文字は体を表す?

何かを考える、ということは、言語を用いて行われる。そして言語によって思考されたものを自分の外に向けて表現しようとするときには、音声と文字が使用される。誰でも他人の声を聞いてみればすぐにわかることだけれども、人間はみなそれぞれ独特の声を有しており、それを分析したものは声紋と呼ばれ、それは人によって異なるため、犯罪捜査において利用されているそうである。これはつまり声という音声には個性というものがあるということだ。一方、人間の用いる文字にも個性というものがある。四角い字、丸い字、尖った字に穿った字など、人の書く字は様々多種多様であり、そのバリエーションは人の数だけある、と言っても言いすぎではないだろう。だが、この声の個性と文字の個性には若干の違いがあるように思われる。
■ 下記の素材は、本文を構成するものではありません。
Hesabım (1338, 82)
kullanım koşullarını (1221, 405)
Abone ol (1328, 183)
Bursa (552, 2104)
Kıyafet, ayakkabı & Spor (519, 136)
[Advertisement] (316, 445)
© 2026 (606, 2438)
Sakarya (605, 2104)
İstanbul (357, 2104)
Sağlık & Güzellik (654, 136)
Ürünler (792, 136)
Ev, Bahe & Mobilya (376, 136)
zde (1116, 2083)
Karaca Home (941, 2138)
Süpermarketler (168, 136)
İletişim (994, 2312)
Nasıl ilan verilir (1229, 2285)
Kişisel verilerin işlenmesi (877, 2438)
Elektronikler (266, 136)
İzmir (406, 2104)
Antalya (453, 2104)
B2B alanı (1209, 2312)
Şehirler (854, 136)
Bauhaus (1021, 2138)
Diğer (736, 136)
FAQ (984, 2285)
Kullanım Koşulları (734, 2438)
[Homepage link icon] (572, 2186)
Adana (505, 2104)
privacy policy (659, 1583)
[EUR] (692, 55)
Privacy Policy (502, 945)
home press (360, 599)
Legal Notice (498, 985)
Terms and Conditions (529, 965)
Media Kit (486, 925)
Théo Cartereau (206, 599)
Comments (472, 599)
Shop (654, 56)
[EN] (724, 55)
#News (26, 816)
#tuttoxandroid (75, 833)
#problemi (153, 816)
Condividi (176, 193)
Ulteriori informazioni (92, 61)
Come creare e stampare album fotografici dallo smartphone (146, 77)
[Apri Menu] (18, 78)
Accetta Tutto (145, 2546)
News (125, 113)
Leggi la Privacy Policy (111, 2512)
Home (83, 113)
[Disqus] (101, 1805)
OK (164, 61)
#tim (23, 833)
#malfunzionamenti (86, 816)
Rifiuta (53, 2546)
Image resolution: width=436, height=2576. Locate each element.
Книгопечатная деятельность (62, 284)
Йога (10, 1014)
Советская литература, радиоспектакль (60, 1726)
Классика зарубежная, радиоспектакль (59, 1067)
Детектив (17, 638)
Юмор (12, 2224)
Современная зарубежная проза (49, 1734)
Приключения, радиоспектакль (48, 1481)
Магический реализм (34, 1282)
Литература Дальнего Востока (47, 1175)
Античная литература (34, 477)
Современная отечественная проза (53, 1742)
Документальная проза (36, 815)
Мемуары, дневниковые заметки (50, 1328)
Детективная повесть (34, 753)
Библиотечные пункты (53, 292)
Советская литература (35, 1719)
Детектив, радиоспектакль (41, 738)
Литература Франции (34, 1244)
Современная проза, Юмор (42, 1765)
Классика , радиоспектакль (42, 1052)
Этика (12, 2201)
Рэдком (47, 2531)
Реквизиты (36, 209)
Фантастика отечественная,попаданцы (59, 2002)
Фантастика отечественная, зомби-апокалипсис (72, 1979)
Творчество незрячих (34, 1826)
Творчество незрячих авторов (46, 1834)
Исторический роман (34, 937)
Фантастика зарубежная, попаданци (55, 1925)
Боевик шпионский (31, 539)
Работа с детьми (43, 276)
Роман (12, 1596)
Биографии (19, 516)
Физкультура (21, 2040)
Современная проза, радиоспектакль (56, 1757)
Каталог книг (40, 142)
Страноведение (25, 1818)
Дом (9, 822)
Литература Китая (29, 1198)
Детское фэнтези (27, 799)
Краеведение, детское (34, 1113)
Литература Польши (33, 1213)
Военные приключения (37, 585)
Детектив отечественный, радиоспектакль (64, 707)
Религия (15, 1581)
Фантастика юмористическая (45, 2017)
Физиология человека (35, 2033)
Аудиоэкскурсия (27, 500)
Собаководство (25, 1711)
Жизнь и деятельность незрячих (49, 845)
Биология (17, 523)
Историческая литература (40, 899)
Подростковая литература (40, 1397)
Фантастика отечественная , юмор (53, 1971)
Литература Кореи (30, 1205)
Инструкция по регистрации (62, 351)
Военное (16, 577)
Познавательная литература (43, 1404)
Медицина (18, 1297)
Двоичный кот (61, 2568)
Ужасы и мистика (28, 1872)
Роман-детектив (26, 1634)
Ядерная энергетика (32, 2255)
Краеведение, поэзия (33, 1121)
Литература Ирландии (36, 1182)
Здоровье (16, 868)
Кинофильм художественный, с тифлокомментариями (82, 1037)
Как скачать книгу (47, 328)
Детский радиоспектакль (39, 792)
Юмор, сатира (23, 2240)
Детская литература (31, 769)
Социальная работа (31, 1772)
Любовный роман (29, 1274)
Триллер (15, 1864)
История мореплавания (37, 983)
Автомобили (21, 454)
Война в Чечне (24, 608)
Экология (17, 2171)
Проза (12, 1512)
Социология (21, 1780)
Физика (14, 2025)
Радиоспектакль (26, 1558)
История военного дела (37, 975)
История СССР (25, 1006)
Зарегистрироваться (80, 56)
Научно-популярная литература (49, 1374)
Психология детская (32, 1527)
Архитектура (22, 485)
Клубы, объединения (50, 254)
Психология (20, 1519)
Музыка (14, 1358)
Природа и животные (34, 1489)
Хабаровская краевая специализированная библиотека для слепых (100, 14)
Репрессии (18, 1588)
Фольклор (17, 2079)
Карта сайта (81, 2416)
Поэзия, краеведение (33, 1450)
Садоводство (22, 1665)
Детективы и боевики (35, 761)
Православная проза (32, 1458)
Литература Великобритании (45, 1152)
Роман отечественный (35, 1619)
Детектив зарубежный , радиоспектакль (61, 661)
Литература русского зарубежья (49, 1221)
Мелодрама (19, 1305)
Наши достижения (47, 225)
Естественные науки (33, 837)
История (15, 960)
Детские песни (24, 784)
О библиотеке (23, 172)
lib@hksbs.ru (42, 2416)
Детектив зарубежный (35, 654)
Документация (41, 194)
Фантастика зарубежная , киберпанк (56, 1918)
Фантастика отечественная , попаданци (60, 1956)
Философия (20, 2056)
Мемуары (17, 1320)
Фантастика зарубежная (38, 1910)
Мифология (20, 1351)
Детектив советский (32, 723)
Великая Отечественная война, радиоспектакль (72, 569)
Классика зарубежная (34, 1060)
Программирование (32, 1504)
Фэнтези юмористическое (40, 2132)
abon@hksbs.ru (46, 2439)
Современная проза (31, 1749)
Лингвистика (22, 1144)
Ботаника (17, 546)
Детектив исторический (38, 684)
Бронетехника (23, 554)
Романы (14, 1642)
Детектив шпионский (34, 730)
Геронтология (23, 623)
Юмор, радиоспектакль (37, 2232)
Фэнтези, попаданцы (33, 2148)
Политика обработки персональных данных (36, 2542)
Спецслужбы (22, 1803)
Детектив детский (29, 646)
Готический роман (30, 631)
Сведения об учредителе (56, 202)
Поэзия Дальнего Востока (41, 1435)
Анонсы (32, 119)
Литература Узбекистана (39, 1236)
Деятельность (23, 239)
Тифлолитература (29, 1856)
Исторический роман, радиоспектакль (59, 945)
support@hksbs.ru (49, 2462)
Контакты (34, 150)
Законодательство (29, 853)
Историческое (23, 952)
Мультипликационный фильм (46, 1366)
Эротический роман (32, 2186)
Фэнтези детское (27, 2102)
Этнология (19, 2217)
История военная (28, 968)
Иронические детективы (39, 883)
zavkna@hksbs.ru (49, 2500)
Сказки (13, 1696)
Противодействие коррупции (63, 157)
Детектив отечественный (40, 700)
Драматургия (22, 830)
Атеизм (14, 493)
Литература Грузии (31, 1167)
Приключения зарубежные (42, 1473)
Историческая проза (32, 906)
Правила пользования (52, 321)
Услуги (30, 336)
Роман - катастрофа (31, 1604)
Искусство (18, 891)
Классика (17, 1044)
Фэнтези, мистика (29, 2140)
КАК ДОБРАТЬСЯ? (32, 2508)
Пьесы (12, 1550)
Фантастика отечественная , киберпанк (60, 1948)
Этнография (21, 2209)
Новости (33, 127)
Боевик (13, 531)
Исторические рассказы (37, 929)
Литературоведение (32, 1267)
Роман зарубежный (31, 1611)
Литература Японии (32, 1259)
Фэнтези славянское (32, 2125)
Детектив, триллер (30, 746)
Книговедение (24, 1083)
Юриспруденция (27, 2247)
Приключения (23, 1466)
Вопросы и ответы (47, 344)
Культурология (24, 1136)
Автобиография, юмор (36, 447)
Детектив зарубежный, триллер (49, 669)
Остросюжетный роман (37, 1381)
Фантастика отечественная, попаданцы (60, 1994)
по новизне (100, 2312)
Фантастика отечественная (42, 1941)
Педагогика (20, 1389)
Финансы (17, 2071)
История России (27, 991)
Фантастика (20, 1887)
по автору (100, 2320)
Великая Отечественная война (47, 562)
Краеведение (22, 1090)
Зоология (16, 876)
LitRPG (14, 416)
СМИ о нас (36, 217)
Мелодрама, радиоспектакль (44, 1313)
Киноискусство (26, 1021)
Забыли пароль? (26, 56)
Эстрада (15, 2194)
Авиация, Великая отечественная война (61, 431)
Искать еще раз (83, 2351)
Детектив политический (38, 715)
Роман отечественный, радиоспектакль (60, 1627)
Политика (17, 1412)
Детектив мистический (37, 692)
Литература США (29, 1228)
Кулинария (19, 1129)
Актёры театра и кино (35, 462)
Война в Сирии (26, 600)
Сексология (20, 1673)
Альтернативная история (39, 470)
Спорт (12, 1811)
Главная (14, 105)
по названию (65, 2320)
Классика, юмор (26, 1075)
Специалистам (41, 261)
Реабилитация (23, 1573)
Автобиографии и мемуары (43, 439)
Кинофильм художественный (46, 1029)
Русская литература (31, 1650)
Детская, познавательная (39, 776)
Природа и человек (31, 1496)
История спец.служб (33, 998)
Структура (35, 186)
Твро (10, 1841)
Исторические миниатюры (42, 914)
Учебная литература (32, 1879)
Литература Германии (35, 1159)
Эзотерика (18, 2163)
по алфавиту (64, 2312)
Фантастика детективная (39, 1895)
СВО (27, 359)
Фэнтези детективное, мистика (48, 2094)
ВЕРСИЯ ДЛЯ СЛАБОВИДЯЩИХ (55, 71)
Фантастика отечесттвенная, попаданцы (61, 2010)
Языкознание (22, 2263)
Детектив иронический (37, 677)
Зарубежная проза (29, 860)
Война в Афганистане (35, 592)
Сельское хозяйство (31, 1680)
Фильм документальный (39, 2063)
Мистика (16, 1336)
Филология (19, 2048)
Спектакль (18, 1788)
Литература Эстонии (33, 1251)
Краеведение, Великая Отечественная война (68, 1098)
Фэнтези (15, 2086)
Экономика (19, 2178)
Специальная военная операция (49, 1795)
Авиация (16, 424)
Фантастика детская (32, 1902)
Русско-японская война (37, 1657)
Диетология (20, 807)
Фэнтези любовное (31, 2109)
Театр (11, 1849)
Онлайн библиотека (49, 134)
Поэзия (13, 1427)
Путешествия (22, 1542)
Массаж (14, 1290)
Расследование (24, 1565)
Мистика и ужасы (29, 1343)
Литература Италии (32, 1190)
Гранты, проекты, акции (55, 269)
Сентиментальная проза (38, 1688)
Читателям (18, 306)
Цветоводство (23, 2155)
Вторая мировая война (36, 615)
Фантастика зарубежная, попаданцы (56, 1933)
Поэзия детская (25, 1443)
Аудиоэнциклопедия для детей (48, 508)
どこが違うかといえば、声の個性というものは、本人の性別、年齢、身長、骨格等、生物学的な特徴によってそれが決定されるが、文字というものはそうではない、という点である。手の形によって文字が決定されるわけではない、と思う。多分。だとすると、文字を個性的にさせているものとは一体何なのだろうか。
そんなことを考えながら適当にぐぐっていると、発掘!あるある大事典2 第31回『筆跡でわかる!本当の自分』というサイトを発見した。なんと世の中には筆跡心理学というものがあるそうだ。知らなかった。文字には性格が表れるそうで、フランス筆跡心理学協会会長のペロニク・ヴィルヌープさんによると「フランスでは80%以上の企業が、筆跡を採用や人事の参考にしています。」だそうである。本当かよ?もし本当だとしたら大丈夫かよフランス企業?と思わずにはいられないが、面白いので本当だといいなあと思う。ちょっとフランスが好きになった。さて、このサイトを続けて見ていくと、なんと「大口預金の京子さんは仏様」という文字を書くだけで僕の深層心理が丸裸にされてしまうそうなので、露出狂の僕は(もちろん嘘ですよ)早速やってみることにした。結果、僕は「ねばり強く、社長タイプであり、目立ちたがりでも目立ちたがりではないわけでもなく、心はおそらく20代程度であり、几帳面でそこそこ包容力がある」らしい。凄い!本当にたった12文字で僕という人間が真っ裸にされてしまった!恐ろしき哉、筆跡心理学。ははは。
とても面白かったので筆跡心理学を信じることにする。そうすると文字を個性的にさせているものは性格だということになる。人の手によって書かれた文字には性格という情報も含まれているのだ。ということは他人の文字を絶えず見続ける行為というのは、様々な人間の性格と触れ合うこととほぼ同じであると言えるのではないだろうか。大抵の場合そうだと思うのだけれども、いや、やっぱり他人についてはわからないが、少なくとも僕はそうなのだけれども、他人と触れ合う行為というのは、そこに親愛的感情が生じていない場合、プレッシャーとなる。だから見ず知らずの他人の書いた文字を沢山読み続けるという行為は、他人と触れ合う行為とつながるのであって、それは過度のプレッシャーを生じさせるのである。プレッシャーを感じたとき、人はどのような対応をするか、それを跳ね除けようとする力強い人間もいるかもしれないが、ダメな人間である僕だったらまずそこからの逃げ道を探す。この場合なら、文字を読み続けることによってプレッシャーを感じているのだから、文字を読まなければよいのである。文字を読まないためにはどうすればよいか、簡単だ、目を瞑ればいい。目を瞑ったらどうすればよいか、って、目を瞑ったらやることは決まっているだろう、そう、寝ればいいのである。
そういうわけで、他人によって書かれた文字の表層に表れるその人物の性格に触れ続けることによるプレッシャーからの逃避行為の結果として、僕はバイト中に眠くなるのである、ということが判明した。まあ、判明したからといって、別段何かが変わるというわけでもないんだけれども。